Le clan politique, idéologique et familial de Joseph Kabila Kabange, le président honoraire de la RD Congo serait en train de passer des zones de grandes turbulences au regard des accusations portées contre lui par le gouvernement congolais, avec, en première ligne, le ministre de la Justice Constant Mutamba, et son collègue de l’intérieur Jacquemain Shabani.
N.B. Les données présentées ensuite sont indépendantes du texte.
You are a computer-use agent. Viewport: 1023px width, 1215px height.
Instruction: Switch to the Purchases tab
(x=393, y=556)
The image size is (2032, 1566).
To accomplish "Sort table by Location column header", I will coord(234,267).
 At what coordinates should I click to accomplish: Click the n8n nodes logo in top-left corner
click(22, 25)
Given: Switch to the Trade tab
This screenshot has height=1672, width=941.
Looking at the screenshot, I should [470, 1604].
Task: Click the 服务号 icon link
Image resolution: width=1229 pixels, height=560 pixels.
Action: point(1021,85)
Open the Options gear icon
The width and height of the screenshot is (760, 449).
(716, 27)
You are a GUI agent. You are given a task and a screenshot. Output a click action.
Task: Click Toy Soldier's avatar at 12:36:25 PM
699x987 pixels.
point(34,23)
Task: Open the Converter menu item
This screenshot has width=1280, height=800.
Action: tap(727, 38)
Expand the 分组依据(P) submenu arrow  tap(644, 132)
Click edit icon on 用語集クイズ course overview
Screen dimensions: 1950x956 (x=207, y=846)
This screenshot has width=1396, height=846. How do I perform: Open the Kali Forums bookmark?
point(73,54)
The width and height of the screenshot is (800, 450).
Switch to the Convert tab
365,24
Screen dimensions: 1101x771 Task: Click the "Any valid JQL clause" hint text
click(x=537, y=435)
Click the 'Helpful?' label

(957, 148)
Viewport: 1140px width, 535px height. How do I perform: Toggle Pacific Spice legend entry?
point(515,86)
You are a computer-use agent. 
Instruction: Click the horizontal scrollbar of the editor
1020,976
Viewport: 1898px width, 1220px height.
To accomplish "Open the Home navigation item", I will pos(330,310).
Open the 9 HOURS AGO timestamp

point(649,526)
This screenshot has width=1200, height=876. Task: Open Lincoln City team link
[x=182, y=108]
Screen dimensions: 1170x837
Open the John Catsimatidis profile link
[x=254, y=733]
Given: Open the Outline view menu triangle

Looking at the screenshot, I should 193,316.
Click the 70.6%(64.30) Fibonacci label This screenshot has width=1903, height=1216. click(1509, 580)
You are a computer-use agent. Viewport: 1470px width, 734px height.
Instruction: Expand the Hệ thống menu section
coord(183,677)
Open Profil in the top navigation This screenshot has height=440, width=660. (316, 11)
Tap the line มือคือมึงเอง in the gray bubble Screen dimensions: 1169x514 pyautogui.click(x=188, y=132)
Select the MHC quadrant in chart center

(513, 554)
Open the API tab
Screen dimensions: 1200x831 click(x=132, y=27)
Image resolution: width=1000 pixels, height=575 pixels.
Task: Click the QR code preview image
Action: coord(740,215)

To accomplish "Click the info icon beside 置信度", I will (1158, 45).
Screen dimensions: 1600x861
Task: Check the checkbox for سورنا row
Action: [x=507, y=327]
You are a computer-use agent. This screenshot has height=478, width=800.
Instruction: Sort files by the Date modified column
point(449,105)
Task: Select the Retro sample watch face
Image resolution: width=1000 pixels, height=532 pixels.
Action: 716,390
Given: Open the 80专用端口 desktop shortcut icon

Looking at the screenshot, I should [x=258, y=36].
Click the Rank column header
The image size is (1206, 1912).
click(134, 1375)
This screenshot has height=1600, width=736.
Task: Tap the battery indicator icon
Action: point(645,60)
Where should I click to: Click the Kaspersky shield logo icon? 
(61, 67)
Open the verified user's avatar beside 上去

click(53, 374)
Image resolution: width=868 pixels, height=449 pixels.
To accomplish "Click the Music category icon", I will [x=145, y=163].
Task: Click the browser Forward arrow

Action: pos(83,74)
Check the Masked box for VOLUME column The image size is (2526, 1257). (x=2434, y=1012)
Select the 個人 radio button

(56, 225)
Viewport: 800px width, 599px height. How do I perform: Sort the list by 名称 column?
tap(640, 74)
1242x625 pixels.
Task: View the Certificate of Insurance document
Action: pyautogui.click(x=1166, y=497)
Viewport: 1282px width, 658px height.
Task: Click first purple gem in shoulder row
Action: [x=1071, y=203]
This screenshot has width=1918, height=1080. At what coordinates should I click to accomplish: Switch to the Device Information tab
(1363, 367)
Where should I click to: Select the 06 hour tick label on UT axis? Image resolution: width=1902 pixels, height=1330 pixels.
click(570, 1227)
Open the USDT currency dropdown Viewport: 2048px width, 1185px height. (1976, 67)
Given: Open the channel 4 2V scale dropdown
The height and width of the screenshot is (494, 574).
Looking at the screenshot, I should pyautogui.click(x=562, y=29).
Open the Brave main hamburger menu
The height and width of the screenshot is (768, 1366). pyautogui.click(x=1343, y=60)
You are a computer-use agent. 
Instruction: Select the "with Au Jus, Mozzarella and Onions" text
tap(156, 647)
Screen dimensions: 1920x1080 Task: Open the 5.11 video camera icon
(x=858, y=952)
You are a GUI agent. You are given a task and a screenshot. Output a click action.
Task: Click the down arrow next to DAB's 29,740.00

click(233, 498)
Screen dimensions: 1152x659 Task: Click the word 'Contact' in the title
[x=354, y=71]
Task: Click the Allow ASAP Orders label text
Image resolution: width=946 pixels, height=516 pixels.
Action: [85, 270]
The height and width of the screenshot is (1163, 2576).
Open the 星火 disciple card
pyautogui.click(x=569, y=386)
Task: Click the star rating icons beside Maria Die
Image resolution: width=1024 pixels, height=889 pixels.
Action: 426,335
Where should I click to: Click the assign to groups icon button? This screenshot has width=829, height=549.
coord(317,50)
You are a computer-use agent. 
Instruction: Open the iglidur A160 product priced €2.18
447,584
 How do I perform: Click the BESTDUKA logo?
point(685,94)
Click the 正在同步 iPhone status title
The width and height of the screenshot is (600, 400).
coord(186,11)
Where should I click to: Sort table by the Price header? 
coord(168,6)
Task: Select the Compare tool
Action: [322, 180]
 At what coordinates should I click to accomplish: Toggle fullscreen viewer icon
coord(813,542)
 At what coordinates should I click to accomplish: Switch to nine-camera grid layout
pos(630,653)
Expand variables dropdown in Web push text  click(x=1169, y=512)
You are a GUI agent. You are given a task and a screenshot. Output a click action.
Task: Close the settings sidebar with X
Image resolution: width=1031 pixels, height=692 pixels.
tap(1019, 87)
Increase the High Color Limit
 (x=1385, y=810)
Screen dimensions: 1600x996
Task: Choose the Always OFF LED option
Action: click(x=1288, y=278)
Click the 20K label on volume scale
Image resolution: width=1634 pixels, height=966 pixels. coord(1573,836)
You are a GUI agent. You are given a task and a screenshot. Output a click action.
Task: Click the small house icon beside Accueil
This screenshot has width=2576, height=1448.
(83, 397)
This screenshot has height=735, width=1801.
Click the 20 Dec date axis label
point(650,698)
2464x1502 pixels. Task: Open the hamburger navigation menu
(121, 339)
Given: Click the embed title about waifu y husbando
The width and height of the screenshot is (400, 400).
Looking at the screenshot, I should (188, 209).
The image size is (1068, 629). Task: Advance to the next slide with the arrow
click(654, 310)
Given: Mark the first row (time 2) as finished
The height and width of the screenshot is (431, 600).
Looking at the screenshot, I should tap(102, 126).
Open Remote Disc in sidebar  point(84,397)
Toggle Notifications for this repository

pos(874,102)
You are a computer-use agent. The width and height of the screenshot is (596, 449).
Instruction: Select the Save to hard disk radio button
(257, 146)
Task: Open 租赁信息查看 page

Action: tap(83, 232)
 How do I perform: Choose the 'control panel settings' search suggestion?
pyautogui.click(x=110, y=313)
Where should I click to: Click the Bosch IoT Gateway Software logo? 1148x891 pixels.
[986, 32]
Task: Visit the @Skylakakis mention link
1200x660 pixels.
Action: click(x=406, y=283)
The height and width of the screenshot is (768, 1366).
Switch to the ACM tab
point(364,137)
Quelques jours après la saisie des patrimoines de Kabila et l’annonce de différentes poursuites judiciaires à son endroit et à son parti politique le PPRD/FCC, le séisme a sonné, avec une mesure sans précédent, de Constant Mutamba contre Kabila. Le parti PPRD est expulsé de son siège historique, niché dans le quartier huppé de la Gombe. La justice annonce que cette parcelle a été spoliée par les occupants.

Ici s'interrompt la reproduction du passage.